Schizophrenia is consistently associated with mild Parkinsonism and ataxia, regardless of medications. Often the gait is slower, stride length shorter,[21,22] and tandem gait mildly impaired.[23,24]

Depressed patients occasionally have noticeable Parkinsonism that resolves with recovery from the depression. As a group, depression (especially among patients of at least middle age and those with melancholic depression) have slow gait with small steps.[25] Gait normalizes as the mood disorder improves.[26]

Psychogenic or “hysterical” gait disorders have been described in the literature for the last 150 years, when astasia (inability to stand) and abasia (inability to walk) was noted in patients with intact leg function.[27] “Astasia-abasia” eventually became a euphemism for hysterical gait disturbance, sometimes characterized by acrobatic near-falls that appear to require more strength and balance than normal standing and walking. Gait may be very slow, and buckling of the knees is common.[28] Although gait is often slow, turns are often normal.[29] Useful clues suggesting psychogenic balance and gait disorders are abrupt onset, selective disability, relation to minor trauma, and improbable longitudinal courses.[30]

Medication-induced Problems

As we all know, medications contribute to balance and gait problems, particularly in vulnerable populations. Medications are a factor in at least 30 percent of elderly with balance or gait problems.[31] Polypharmacy (more than four medications) is a risk factor for falls, and psychiatric medications are major offenders[32]—and not just the “usual suspects” (tricyclics, benzodiazepines, barbiturates, and antipsychotics). For example, selective serotonin reuptake inhibitors (SSRIs) are associated with falls[33] and can cause more postural instability than tricyclics. Viewed mechanistically, we can imagine that medications affecting virtually any nervous function can interfere with balance and gait, and thereby contribute to falling. Most medication-related falling can be attributed to cognitive impairment, ataxia, Parkinsonism, and hypotension. Cognitive impairment is of course most often seen with antihistaminic and anticholinergic drugs. Ataxia is typically caused by sedative-tranquilizers and anticonvulsants. Parkinsonism, in which postural instability or tripping are responsible, is usually caused by antipsychotics, less often by other dopamine-blocking agents such as metoclopramide and prochlorperazine, still less often by SSRIs, valproate, and calcium blockers. Hypotension can be caused by any number of agents, including several antipsychotics, antidepressants, and of course antihypertensive drugs. Clozapine and valproate, by causing asterixis (negative myoclonus), can cause falling at conventional doses/levels (when the legs lose tone). Gabapentin may also cause asterixis-related falls.34 Vestibular functioning can be suppressed to bad effect by meclizine and benzodiazepines and can be ablated by aminoglycosides. Drug-induced excessive walking will be discussed at another point.

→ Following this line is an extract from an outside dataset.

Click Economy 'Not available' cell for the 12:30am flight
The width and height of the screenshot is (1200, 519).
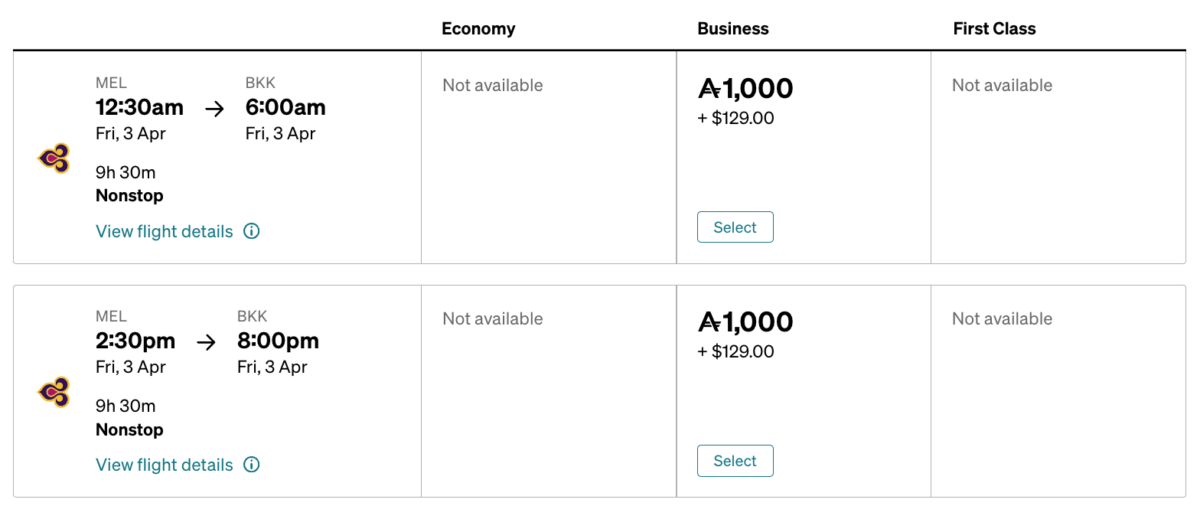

How to examine stability and gait

Most psychiatric readers likely ask themselves whether any examination at all might better be delegated to an extender or consultant. However, even the most constrained specialists get to watch most of their patients walk a few steps.

First, observe the patient while he or she walks for a few steps. Specialists might study the gait at some length, taking time to focus methodically on each of several body parts. More important, however, is to observe the gait overall, keeping open to general impressions. The image then may be mentally replayed to pick up the features responsible for these impressions, or the patient might be asked to walk more.

In psychiatric practice, cortical- and basal ganglia-related gait abnormalities are the most commonly encountered. The most common abnormal gait findings are Parkinsonian (due to drug side effects, idiopathic Parkinsonian disorders, and occasional Parkinsonian effects of depression), the group of cortical gait abnormalities (particularly in the elderly), and ataxic gait disturbances (in chronic alcoholic patients and due to drug side effects). Asymmetry should be investigated further with pyramidal system tests; it is often found to be isolated and without any apparent pathological basis, sometimes referable to asymmetric Parkinsonism or dystonia.

Casual gait can be characterized in terms of speed (rapid in mania, slow in basal ganglia and several other conditions, and depression), stride length (short in cortical and basal ganglia disorders), arm swing (reduced in cortical and basal ganglia disorders), stride height (increased in steppage gait associated with foot drop, decreased with cortical “magnetic” gait), rhythmicity (arrhythmic in ataxia).

As mentioned previously, these samples of “casual gait” can be supplemented with brief tests, which require no special facilities or equipment. Ask the patient to stand from a sitting position in a seat of average height with arms crossed across the chest. Inability to do so indicates axial or leg weakness or impaired balance. Ask the patient to walk to a certain point (about 10 feet away), turn around and return. Count the steps required to make the turn: more than two is abnormal, more than four suggests a basal ganglia disorder). While walking, note any significant widening of the base (6 inches or half a floor tile between medial malleoli is significant). Since the inability to continue walking while talking predicts risk for falling,[35] it can be useful to attempt to elicit speech while the patient is walking. Note the natural posture (erect or stooped as in Parkinson disease or depression). Of course, when assessing gait, one should also take cognition, anxiety, and depression into consideration.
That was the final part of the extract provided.